Number_of_tmp_files becomes 10 because the number of rows involved in sorting is still 4000, but each row is smaller, so the total amount of data to sort is smaller, and fewer temporary files are required.
Regular sort VS Rowid sort
- If MySQL is really worried that the sort memory is too small, it will affect the efficiency of sorting, so it will use rowid sorting algorithm, which can sort more rows at a time, but need to go back to the original table to fetch data.
- If MySQL determines that the memory is large enough, it will select a full-field sort and place all the required fields in sort_buffer. This will return the query result directly from memory, without having to go back to the original table to retrieve the data.
This reflects one of MySQL’s design philosophies: if you have enough memory, use more memory to minimize disk access.
For InnoDB tables, roWID sorting will require multiple disk reads from tables, so it will not be preferred.
So many introductions. MySQL sorting is a costly operation. So you might ask, do all order BY require sort operations? If you get the right result without sorting, the system will be much less expensive and the statement execution time will be shorter.
Do all orders by need to be sorted?
The answer is definitely wrong. Not all orders by need to be sorted. Sorting is required because the above table is unordered data, if the table is not ordered not to need sorting.
If you can ensure that rows retrieved from city are naturally sorted incrementally by name, you don’t have to do that anymore.
That’s true. Select * from city where name = ‘city’ and name = ‘city’;
alter table t add index city_user(city, name);
Copy the code
Let’s use Mr. Dinky’s picture again
In this index, we can still use tree search to locate the first record that meets city=’ Hangzhou ‘, and also ensure that the value of name is in order as long as the value of city is Hangzhou in the following “next record” traversal.
Then the flow of the whole query process becomes:
- Select first primary key from index (city,name) where city=’ hangzhou ‘;
- Select name, city, age as part of the result set;
- Drop a record primary key ID from index (city,name);
- Repeat steps 2 and 3 until the 1000th record is found or the condition city=’ Hangzhou ‘is not met.
As you can see, this query process does not require temporary tables, nor does it require sorting.
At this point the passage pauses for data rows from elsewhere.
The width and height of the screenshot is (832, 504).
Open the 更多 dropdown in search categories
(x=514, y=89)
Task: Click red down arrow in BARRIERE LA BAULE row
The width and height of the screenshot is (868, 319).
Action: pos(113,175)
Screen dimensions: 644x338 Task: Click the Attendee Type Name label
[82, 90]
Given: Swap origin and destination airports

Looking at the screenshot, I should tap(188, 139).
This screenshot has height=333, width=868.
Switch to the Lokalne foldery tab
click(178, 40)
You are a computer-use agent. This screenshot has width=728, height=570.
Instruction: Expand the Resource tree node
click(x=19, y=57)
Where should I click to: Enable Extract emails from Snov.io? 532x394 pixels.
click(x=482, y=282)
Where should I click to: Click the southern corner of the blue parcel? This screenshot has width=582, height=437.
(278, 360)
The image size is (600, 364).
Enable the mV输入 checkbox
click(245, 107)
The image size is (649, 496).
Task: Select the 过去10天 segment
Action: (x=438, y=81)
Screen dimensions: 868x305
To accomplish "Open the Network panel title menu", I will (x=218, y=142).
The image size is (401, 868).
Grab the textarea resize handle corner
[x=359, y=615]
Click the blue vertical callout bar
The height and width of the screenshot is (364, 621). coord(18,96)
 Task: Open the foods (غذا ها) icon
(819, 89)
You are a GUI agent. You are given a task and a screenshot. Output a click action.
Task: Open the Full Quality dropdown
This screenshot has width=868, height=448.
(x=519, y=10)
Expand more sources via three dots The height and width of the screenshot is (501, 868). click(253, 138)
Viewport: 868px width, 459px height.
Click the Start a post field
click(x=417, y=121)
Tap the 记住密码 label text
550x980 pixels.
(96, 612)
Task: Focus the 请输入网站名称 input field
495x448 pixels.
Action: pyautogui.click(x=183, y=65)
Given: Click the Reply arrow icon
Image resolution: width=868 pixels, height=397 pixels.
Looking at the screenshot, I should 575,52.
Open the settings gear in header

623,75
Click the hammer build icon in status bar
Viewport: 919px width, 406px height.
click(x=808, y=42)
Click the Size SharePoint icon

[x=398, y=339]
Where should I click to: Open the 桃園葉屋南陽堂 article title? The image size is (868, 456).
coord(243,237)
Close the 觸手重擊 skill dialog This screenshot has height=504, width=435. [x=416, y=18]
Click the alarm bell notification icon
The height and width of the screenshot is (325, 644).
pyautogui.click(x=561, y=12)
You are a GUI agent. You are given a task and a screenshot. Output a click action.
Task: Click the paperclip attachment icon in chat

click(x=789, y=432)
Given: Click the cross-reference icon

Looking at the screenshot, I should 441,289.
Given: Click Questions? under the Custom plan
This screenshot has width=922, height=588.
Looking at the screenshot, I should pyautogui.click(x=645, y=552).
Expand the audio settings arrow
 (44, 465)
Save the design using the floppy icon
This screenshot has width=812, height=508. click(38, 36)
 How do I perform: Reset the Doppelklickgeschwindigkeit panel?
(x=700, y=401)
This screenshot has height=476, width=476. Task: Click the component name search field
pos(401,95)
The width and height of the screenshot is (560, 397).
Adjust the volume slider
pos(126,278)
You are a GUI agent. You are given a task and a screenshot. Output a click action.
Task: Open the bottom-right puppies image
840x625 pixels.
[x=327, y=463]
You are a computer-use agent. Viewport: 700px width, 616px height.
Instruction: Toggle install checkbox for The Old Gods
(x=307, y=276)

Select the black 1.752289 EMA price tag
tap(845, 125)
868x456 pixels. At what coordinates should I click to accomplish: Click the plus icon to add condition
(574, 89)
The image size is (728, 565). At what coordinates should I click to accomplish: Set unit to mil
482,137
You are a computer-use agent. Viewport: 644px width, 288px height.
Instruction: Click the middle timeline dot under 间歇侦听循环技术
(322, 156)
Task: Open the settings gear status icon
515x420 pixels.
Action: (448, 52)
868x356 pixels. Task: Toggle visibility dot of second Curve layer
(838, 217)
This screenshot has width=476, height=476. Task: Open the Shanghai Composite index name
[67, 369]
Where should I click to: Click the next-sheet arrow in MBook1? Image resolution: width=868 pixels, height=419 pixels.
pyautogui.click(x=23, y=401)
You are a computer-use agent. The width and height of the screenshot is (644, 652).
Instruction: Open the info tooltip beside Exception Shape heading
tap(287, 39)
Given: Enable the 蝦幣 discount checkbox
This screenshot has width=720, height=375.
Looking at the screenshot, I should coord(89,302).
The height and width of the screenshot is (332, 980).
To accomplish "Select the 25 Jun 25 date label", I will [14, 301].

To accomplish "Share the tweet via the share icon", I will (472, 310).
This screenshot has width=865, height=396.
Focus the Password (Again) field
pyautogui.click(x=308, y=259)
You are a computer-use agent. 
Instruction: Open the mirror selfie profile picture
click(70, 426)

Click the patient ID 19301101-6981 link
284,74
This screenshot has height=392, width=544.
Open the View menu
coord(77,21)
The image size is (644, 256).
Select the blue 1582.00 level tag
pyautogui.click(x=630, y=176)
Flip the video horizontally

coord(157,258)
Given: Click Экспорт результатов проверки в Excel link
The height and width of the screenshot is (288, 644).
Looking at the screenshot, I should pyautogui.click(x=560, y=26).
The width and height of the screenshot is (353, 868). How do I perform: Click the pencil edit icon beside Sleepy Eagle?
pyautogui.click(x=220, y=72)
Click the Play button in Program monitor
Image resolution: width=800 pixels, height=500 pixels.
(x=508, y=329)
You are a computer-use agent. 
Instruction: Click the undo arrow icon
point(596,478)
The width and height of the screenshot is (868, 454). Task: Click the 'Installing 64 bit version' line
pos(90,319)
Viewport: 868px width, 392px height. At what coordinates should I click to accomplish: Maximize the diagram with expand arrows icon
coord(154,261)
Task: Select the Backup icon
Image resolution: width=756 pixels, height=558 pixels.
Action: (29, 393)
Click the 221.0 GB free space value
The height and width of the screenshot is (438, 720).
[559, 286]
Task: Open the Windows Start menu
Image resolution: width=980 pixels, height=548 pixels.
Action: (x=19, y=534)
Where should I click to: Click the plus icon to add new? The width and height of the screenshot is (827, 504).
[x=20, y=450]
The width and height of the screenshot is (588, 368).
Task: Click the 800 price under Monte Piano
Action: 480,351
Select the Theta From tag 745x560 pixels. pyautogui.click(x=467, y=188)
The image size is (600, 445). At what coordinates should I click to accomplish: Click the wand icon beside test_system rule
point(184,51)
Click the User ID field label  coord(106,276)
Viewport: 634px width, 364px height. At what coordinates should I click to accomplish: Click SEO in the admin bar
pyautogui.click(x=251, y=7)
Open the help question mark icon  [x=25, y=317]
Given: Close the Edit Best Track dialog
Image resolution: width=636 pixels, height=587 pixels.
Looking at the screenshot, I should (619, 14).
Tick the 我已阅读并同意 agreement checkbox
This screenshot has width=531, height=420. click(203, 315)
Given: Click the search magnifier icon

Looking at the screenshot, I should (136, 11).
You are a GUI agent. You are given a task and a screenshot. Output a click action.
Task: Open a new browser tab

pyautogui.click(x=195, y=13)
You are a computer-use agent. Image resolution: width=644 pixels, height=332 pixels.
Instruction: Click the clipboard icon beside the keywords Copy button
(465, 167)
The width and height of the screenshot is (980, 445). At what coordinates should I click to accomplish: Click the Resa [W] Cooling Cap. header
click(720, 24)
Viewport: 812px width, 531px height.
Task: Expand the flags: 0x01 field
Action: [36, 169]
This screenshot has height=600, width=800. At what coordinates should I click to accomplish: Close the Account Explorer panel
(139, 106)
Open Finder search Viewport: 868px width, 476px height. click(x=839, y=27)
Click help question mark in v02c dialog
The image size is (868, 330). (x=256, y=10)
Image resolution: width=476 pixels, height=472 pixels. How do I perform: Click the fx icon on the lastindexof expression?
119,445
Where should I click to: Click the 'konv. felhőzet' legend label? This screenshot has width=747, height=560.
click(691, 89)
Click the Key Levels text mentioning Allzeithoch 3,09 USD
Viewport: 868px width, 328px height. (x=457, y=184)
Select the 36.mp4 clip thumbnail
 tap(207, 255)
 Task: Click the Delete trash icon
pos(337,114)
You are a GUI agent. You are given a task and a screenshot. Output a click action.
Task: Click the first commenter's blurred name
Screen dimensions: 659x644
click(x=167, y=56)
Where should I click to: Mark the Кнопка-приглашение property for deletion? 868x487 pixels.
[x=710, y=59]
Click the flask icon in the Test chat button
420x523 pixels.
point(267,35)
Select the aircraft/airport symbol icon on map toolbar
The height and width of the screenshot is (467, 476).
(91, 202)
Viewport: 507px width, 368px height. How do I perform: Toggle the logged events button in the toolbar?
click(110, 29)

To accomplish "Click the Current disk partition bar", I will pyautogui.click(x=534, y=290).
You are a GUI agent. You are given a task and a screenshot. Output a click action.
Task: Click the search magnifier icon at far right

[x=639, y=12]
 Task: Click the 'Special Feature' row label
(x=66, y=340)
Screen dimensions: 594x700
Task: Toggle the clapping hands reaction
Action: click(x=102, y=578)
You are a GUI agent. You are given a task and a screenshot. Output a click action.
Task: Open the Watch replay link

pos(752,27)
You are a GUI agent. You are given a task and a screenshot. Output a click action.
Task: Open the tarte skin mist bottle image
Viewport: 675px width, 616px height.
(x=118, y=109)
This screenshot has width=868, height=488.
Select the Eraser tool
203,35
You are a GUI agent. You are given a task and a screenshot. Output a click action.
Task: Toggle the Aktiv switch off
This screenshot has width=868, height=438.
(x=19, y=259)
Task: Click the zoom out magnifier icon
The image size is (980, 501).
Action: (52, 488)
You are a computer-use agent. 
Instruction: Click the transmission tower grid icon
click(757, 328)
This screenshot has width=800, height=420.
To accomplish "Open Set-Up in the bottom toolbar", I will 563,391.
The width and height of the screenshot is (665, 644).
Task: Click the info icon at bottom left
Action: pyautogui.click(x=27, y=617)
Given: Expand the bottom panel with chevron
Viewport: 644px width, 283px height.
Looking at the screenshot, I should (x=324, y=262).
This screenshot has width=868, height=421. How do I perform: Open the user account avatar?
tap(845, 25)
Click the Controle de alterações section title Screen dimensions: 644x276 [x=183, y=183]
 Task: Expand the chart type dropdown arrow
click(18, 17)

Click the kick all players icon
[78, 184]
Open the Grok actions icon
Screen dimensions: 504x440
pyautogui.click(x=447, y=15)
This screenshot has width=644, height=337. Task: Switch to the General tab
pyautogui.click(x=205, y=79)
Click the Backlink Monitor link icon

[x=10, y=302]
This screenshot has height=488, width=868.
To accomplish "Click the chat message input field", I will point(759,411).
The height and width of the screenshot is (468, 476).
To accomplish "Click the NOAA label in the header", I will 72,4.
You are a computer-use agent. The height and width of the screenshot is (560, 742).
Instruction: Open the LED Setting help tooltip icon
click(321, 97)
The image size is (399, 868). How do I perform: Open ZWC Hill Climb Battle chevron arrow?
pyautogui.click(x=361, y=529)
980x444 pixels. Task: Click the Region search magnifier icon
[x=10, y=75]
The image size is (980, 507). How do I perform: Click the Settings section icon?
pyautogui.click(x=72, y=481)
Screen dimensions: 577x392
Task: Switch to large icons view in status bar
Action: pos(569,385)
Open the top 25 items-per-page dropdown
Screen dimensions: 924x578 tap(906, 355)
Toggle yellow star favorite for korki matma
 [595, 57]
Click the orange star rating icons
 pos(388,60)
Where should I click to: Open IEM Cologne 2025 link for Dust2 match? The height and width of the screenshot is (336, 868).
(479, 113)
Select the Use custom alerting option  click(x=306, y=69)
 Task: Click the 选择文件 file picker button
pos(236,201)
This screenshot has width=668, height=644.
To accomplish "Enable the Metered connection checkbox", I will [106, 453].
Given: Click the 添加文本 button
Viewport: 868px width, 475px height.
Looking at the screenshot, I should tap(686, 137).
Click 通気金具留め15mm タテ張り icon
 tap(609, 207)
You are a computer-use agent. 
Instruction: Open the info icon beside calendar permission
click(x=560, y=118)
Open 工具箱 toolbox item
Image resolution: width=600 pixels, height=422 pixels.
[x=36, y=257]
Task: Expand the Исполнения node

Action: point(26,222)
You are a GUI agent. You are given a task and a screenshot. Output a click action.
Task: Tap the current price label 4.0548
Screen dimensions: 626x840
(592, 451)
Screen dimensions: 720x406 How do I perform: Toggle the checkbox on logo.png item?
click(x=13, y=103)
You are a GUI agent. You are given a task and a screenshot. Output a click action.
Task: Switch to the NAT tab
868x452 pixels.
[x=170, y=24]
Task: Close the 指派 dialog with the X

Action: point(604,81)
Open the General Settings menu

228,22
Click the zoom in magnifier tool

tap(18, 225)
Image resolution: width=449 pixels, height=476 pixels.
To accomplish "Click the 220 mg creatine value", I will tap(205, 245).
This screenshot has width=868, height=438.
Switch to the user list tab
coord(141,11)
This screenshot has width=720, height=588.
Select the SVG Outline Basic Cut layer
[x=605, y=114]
Next, we use the results of explain to confirm.
As you can see from the figure, there is no use of filesort in Extra. And because the union index (city,name) is itself ordered, the query does not have to read all 4000 rows, but only needs to find the first 1000 records that meet the condition to exit. So in our case, we only need 1,000 scans.
Further optimization
By overwriting the index, the joint index defect of the previous segment is solved
For this query, we can create a joint index of city, name, and age. The corresponding SQL statement is as follows:
alter table t add index city_user_age(city, name, age);
Copy the code
In this case, rows with the same value of the city field are sorted incrementally by the value of the name field, and the query does not need to be sorted. The entire query execution flow becomes:
- Find the first record from the index (city,name,age) that meets the condition city=’ Hangzhou ‘, retrieve the values of the three fields city,name, and age, and return them directly as part of the result set.
- Fetches a record from the index (city,name,age), also fetches the values of these three fields, and returns them directly as part of the result set;
- Repeat Step 2 until the 1000th record is found or the condition city=’ Hangzhou ‘is not met. Flowchart explain diagram is shown below
The Extra field contains “Using index”, indicating that the overwrite index is used. The performance is much faster. Of course, this is not to say that you need to create a federated index for all the fields involved in the statement in order for every query to be able to override the index. After all, indexes have maintenance costs. It’s a tradeoff.
conclusion
The two algorithms of order BY are roughly introduced. And how to optimize it.
Only know the realization process, in order to clear in the subconscious buried excellent table design concept!